(DATA RECORDS Opens)

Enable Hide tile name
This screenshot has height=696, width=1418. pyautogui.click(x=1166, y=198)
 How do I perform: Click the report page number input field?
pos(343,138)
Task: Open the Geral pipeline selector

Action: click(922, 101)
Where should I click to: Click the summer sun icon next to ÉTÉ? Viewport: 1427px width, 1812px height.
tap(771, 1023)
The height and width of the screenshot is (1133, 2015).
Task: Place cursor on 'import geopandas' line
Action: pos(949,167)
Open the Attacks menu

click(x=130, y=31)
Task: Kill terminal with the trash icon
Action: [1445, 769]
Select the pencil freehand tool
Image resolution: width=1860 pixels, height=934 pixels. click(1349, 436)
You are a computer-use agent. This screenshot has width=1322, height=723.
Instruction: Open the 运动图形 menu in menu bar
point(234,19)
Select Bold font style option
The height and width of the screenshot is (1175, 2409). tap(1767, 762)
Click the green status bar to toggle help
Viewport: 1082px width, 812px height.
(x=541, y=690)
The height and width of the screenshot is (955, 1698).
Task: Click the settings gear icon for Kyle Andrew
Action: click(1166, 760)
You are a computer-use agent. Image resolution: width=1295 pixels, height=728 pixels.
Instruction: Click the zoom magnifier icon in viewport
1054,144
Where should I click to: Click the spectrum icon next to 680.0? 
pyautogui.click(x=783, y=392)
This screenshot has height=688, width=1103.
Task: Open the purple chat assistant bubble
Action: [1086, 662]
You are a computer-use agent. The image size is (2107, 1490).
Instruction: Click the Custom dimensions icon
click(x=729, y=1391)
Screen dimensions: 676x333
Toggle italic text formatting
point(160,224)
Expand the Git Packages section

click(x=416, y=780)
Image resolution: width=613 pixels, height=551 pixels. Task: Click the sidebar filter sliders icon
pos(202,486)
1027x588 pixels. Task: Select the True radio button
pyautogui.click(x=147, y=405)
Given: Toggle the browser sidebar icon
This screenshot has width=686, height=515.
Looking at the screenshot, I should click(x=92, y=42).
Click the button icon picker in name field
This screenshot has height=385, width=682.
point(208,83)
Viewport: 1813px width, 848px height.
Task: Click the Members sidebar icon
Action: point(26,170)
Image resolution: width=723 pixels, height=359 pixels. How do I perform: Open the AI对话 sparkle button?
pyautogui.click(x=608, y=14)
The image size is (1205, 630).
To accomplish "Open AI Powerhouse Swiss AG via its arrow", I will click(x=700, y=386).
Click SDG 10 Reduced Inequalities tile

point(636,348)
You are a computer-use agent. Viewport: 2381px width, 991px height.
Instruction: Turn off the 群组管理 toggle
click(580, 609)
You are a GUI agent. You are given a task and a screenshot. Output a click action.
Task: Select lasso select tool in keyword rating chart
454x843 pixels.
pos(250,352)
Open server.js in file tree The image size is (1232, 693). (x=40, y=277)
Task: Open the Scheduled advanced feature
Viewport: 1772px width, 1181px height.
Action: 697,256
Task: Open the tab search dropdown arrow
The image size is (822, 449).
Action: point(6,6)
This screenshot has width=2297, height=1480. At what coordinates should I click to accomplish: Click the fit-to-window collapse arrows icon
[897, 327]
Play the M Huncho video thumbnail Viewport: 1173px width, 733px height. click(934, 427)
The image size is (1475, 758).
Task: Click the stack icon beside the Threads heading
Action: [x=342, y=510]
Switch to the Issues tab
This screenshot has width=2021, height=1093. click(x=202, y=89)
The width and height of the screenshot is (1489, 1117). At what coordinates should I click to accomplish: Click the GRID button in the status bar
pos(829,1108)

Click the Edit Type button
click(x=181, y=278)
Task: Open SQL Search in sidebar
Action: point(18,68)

(DATA RECORDS Closes)

TASK REQUIREMENTS
Retype all of the data shown above, word for word.

SOLUTION TO THIS TASK
Enable Hide tile name
This screenshot has height=696, width=1418. pyautogui.click(x=1166, y=198)
 How do I perform: Click the report page number input field?
pos(343,138)
Task: Open the Geral pipeline selector

Action: click(922, 101)
Where should I click to: Click the summer sun icon next to ÉTÉ? Viewport: 1427px width, 1812px height.
tap(771, 1023)
The height and width of the screenshot is (1133, 2015).
Task: Place cursor on 'import geopandas' line
Action: pos(949,167)
Open the Attacks menu

click(x=130, y=31)
Task: Kill terminal with the trash icon
Action: [1445, 769]
Select the pencil freehand tool
Image resolution: width=1860 pixels, height=934 pixels. click(1349, 436)
You are a computer-use agent. This screenshot has width=1322, height=723.
Instruction: Open the 运动图形 menu in menu bar
point(234,19)
Select Bold font style option
The height and width of the screenshot is (1175, 2409). tap(1767, 762)
Click the green status bar to toggle help
Viewport: 1082px width, 812px height.
(x=541, y=690)
The height and width of the screenshot is (955, 1698).
Task: Click the settings gear icon for Kyle Andrew
Action: click(1166, 760)
You are a computer-use agent. Image resolution: width=1295 pixels, height=728 pixels.
Instruction: Click the zoom magnifier icon in viewport
1054,144
Where should I click to: Click the spectrum icon next to 680.0? 
pyautogui.click(x=783, y=392)
This screenshot has height=688, width=1103.
Task: Open the purple chat assistant bubble
Action: [1086, 662]
You are a computer-use agent. The image size is (2107, 1490).
Instruction: Click the Custom dimensions icon
click(x=729, y=1391)
Screen dimensions: 676x333
Toggle italic text formatting
point(160,224)
Expand the Git Packages section

click(x=416, y=780)
Image resolution: width=613 pixels, height=551 pixels. Task: Click the sidebar filter sliders icon
pos(202,486)
1027x588 pixels. Task: Select the True radio button
pyautogui.click(x=147, y=405)
Given: Toggle the browser sidebar icon
This screenshot has width=686, height=515.
Looking at the screenshot, I should click(x=92, y=42).
Click the button icon picker in name field
This screenshot has height=385, width=682.
point(208,83)
Viewport: 1813px width, 848px height.
Task: Click the Members sidebar icon
Action: point(26,170)
Image resolution: width=723 pixels, height=359 pixels. How do I perform: Open the AI对话 sparkle button?
pyautogui.click(x=608, y=14)
The image size is (1205, 630).
To accomplish "Open AI Powerhouse Swiss AG via its arrow", I will click(x=700, y=386).
Click SDG 10 Reduced Inequalities tile

point(636,348)
You are a computer-use agent. Viewport: 2381px width, 991px height.
Instruction: Turn off the 群组管理 toggle
click(580, 609)
You are a GUI agent. You are given a task and a screenshot. Output a click action.
Task: Select lasso select tool in keyword rating chart
454x843 pixels.
pos(250,352)
Open server.js in file tree The image size is (1232, 693). (x=40, y=277)
Task: Open the Scheduled advanced feature
Viewport: 1772px width, 1181px height.
Action: 697,256
Task: Open the tab search dropdown arrow
The image size is (822, 449).
Action: point(6,6)
This screenshot has width=2297, height=1480. At what coordinates should I click to accomplish: Click the fit-to-window collapse arrows icon
[897, 327]
Play the M Huncho video thumbnail Viewport: 1173px width, 733px height. click(934, 427)
The image size is (1475, 758).
Task: Click the stack icon beside the Threads heading
Action: [x=342, y=510]
Switch to the Issues tab
This screenshot has width=2021, height=1093. click(x=202, y=89)
The width and height of the screenshot is (1489, 1117). At what coordinates should I click to accomplish: Click the GRID button in the status bar
pos(829,1108)

Click the Edit Type button
click(x=181, y=278)
Task: Open SQL Search in sidebar
Action: point(18,68)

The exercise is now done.